■ YOUR GOAL ■
Rewrite the entries below, putting "Goal" in place of every "Instruction" and leaving everything else untouched.
──────────
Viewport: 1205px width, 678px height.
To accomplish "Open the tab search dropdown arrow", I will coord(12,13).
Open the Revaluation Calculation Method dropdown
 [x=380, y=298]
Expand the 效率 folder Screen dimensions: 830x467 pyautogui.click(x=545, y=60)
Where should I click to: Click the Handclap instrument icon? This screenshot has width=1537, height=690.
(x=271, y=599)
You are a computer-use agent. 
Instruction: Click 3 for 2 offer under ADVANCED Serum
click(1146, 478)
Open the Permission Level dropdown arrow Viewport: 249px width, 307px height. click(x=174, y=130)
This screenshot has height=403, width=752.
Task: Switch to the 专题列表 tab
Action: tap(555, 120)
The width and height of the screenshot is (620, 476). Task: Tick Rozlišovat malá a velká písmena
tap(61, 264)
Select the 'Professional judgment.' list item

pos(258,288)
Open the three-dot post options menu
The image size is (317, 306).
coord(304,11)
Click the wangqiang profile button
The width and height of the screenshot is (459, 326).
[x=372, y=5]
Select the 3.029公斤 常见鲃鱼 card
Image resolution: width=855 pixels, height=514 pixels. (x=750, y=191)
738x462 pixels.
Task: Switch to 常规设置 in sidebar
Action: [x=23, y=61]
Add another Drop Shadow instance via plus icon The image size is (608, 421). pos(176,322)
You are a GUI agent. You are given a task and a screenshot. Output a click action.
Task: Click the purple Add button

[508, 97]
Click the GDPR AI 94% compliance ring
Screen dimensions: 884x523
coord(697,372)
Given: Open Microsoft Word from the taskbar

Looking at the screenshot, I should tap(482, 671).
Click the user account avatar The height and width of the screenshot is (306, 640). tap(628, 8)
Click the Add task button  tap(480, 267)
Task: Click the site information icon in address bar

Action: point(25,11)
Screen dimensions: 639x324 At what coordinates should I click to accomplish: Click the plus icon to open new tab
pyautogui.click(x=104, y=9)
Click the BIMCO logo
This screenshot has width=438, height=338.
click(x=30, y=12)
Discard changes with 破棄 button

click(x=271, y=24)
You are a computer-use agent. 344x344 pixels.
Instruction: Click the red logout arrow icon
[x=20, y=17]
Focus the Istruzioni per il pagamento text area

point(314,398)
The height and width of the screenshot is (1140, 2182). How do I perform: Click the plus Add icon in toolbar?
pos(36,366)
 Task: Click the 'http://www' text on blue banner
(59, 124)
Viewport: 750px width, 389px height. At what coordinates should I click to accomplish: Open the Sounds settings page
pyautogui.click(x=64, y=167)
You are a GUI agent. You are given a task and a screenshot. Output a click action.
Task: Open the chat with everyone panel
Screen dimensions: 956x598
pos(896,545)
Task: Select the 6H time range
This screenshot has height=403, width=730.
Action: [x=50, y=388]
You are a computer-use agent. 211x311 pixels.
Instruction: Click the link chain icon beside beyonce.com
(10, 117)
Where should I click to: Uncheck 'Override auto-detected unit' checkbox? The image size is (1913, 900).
──────────
■ SOLUTION FOR THIS EXERCISE ■
Viewport: 1205px width, 678px height.
To accomplish "Open the tab search dropdown arrow", I will coord(12,13).
Open the Revaluation Calculation Method dropdown
 [x=380, y=298]
Expand the 效率 folder Screen dimensions: 830x467 pyautogui.click(x=545, y=60)
Where should I click to: Click the Handclap instrument icon? This screenshot has width=1537, height=690.
(x=271, y=599)
You are a computer-use agent. 
Goal: Click 3 for 2 offer under ADVANCED Serum
click(1146, 478)
Open the Permission Level dropdown arrow Viewport: 249px width, 307px height. click(x=174, y=130)
This screenshot has height=403, width=752.
Task: Switch to the 专题列表 tab
Action: tap(555, 120)
The width and height of the screenshot is (620, 476). Task: Tick Rozlišovat malá a velká písmena
tap(61, 264)
Select the 'Professional judgment.' list item

pos(258,288)
Open the three-dot post options menu
The image size is (317, 306).
coord(304,11)
Click the wangqiang profile button
The width and height of the screenshot is (459, 326).
[x=372, y=5]
Select the 3.029公斤 常见鲃鱼 card
Image resolution: width=855 pixels, height=514 pixels. (x=750, y=191)
738x462 pixels.
Task: Switch to 常规设置 in sidebar
Action: [x=23, y=61]
Add another Drop Shadow instance via plus icon The image size is (608, 421). pos(176,322)
You are a GUI agent. You are given a task and a screenshot. Output a click action.
Task: Click the purple Add button

[508, 97]
Click the GDPR AI 94% compliance ring
Screen dimensions: 884x523
coord(697,372)
Given: Open Microsoft Word from the taskbar

Looking at the screenshot, I should tap(482, 671).
Click the user account avatar The height and width of the screenshot is (306, 640). tap(628, 8)
Click the Add task button  tap(480, 267)
Task: Click the site information icon in address bar

Action: point(25,11)
Screen dimensions: 639x324 At what coordinates should I click to accomplish: Click the plus icon to open new tab
pyautogui.click(x=104, y=9)
Click the BIMCO logo
This screenshot has width=438, height=338.
click(x=30, y=12)
Discard changes with 破棄 button

click(x=271, y=24)
You are a computer-use agent. 344x344 pixels.
Goal: Click the red logout arrow icon
[x=20, y=17]
Focus the Istruzioni per il pagamento text area

point(314,398)
The height and width of the screenshot is (1140, 2182). How do I perform: Click the plus Add icon in toolbar?
pos(36,366)
 Task: Click the 'http://www' text on blue banner
(59, 124)
Viewport: 750px width, 389px height. At what coordinates should I click to accomplish: Open the Sounds settings page
pyautogui.click(x=64, y=167)
You are a GUI agent. You are given a task and a screenshot. Output a click action.
Task: Open the chat with everyone panel
Screen dimensions: 956x598
pos(896,545)
Task: Select the 6H time range
This screenshot has height=403, width=730.
Action: [x=50, y=388]
You are a computer-use agent. 211x311 pixels.
Goal: Click the link chain icon beside beyonce.com
(10, 117)
Where should I click to: Uncheck 'Override auto-detected unit' checkbox? The image size is (1913, 900).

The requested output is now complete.